— Start —

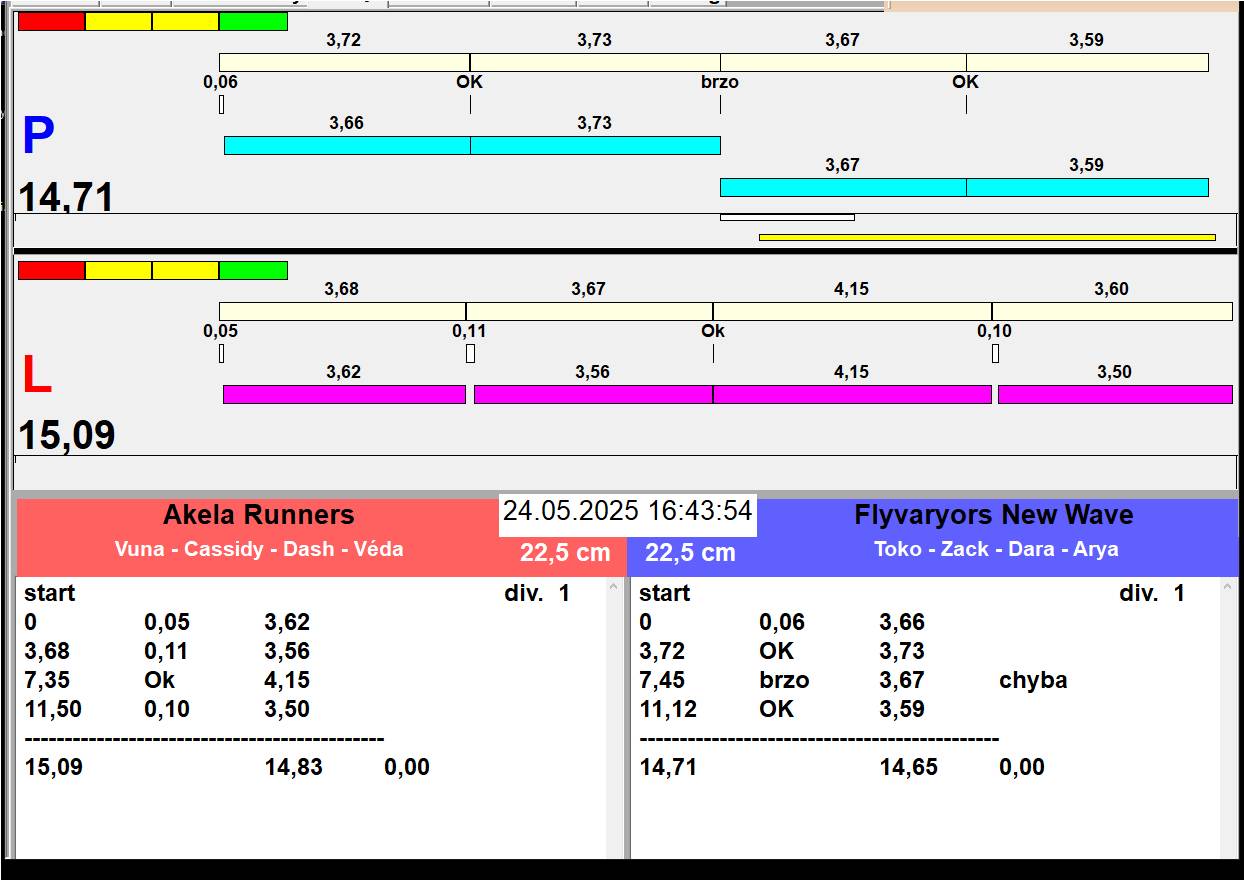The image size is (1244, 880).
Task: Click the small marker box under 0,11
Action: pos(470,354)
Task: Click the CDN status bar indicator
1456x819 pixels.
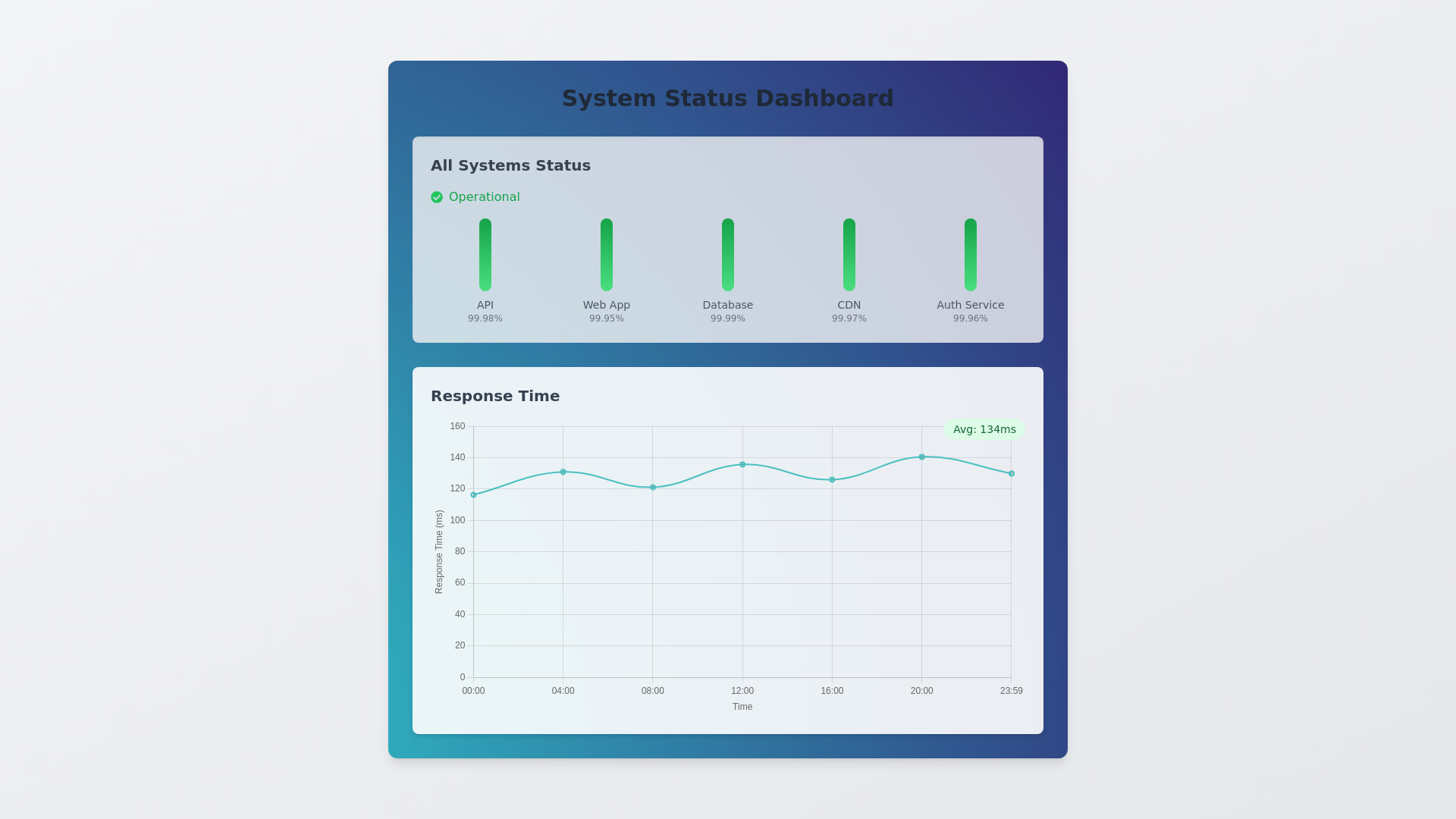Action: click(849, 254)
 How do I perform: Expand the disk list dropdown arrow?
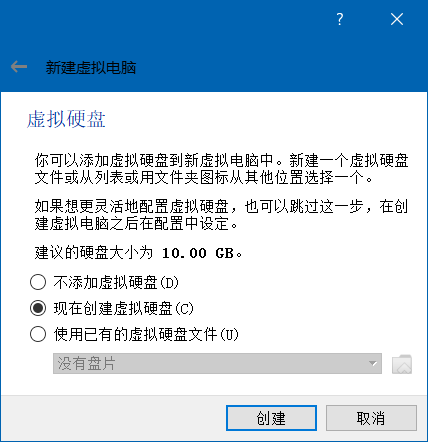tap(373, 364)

— End —
— Start —

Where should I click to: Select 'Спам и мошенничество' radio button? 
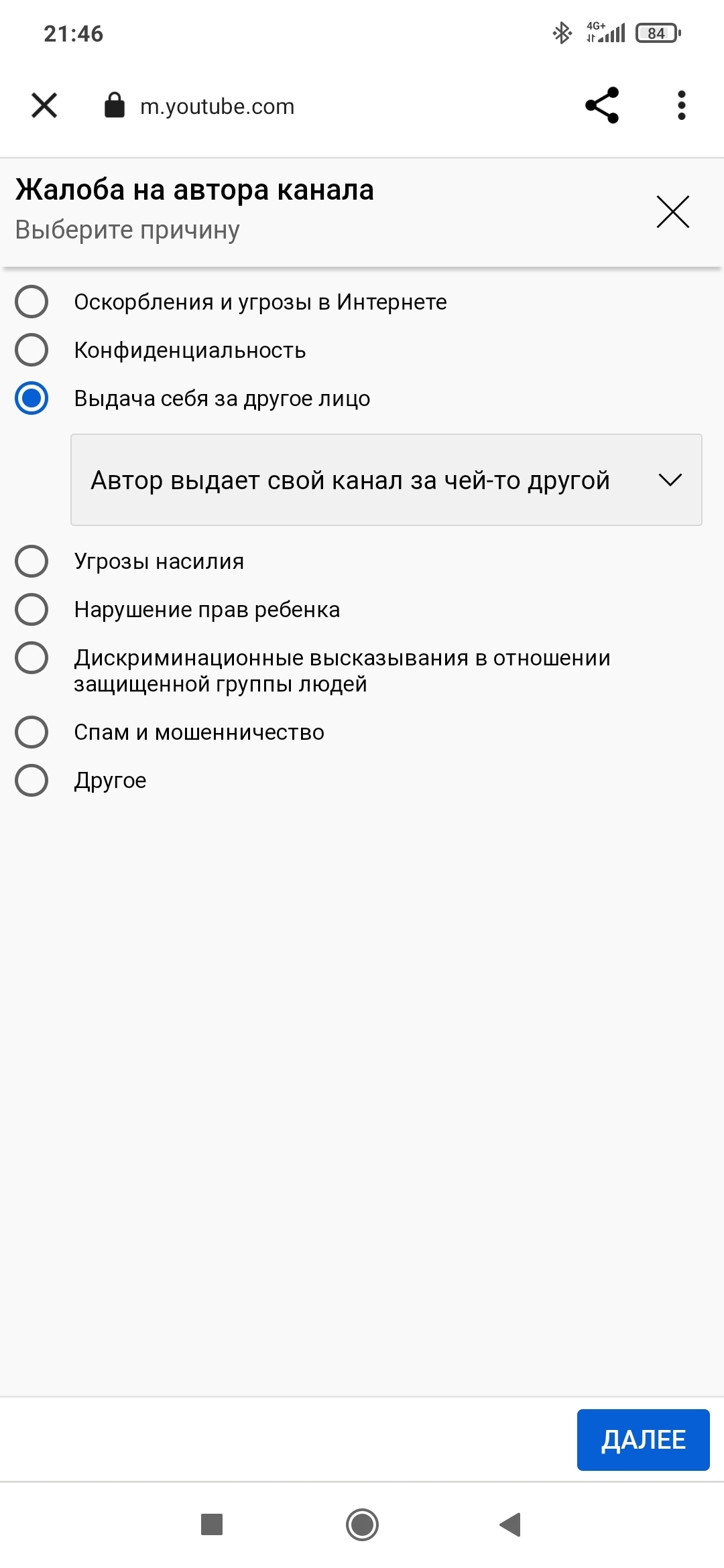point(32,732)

— End —
— Start —

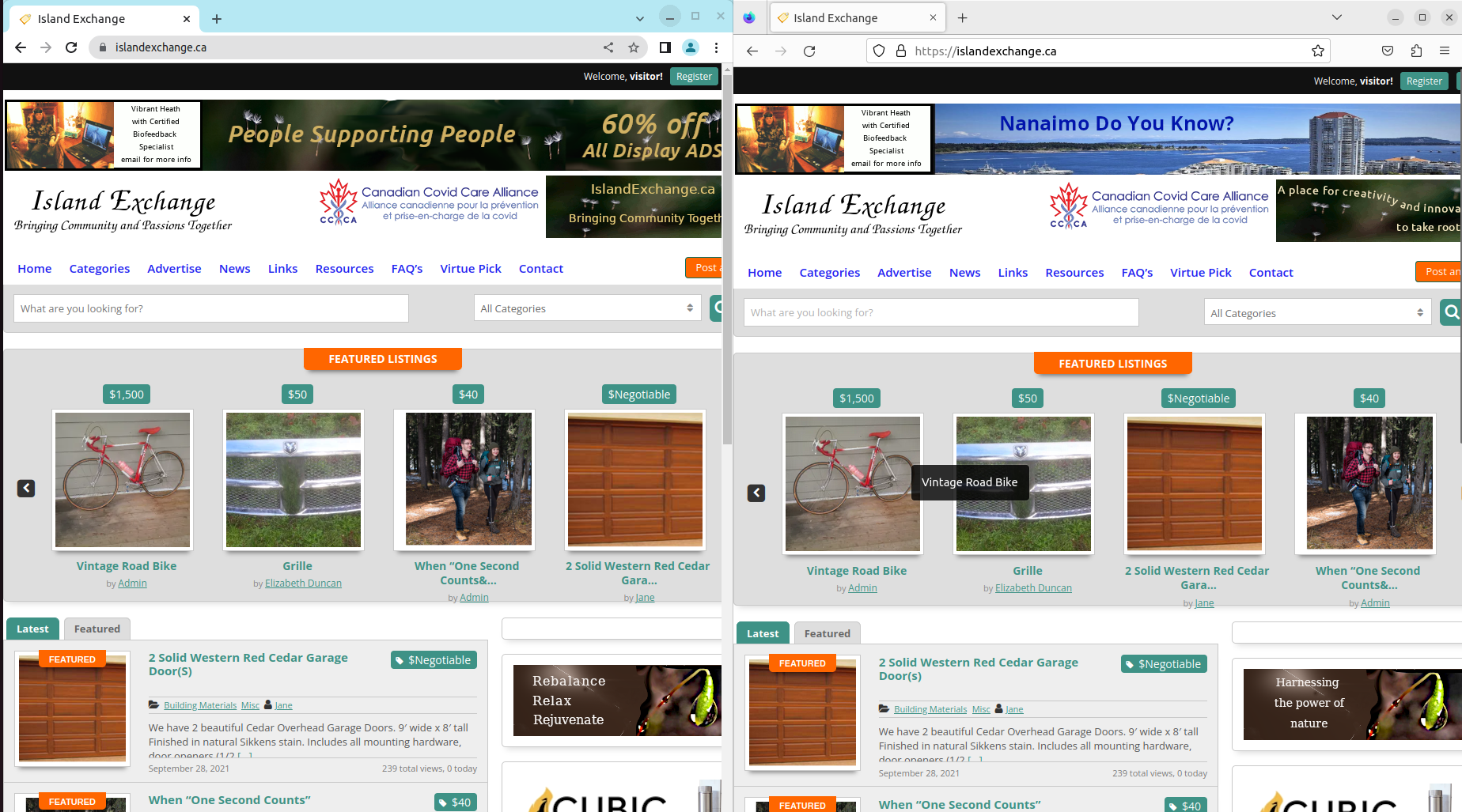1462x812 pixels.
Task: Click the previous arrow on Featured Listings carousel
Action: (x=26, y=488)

— End —

- [Aim]
Pull out each line of the rows above that contains the word "arrow".

- [The solution]
 How do I perform: Expand the disk list dropdown arrow?
Task: Click the previous arrow on Featured Listings carousel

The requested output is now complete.